Kings of the Mountain is also another kind of war, the one waged on the environment with a global health crisis. "I wrote the first version of this story years ago, even before 'our' pandemic," explains Hernández Chambers, who cites an article as the germ of the book about some boy scouts camped in the Pyrenees to whom something similar happens but days before the Spanish Civil War broke out. "They were stumbling around for a year without being able to return home. He decided, however, to change the war to a lethal virus simply because I already have several works with different wars as a backdrop. Then Covid arrived," he says.

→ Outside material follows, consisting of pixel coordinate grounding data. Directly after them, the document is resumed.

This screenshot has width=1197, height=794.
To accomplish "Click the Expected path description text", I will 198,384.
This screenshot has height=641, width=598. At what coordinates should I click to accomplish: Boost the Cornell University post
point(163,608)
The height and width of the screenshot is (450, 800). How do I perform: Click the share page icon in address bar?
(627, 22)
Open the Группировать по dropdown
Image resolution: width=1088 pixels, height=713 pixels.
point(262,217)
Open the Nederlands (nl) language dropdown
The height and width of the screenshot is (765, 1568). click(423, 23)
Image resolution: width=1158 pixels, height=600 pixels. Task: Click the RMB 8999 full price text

The plot is supported by a group of ten troublesome 16-year-old teenagers from a juvenile center who go camping. They have all been caught for some type of minor crime, such as theft or petty dealings. Being in the mountains they are left isolated and alone due to that lethal virus that has destroyed all civilization. "They have no choice but to live together and create a society from nothing," says its author, who believes that readers will be able to count on a wide gallery of characters with whom they can identify. "There is no single protagonist, they are all very different from each other and with very different relationships between them."

Apocalytic, adrenaline-filled, explosive dialogues are some of the highlights of Kings of the Mountain, where "the author skillfully dissects the ins and outs of the human condition through those young people who bring out the best and the worst in themselves when experiencing a situation. extreme," says Óscar López, member of the jury.

The winning works of the 32nd edition of the Edebé Awards will be published in March in paper and ebook in the four State languages, as well as in audiobook and Brail.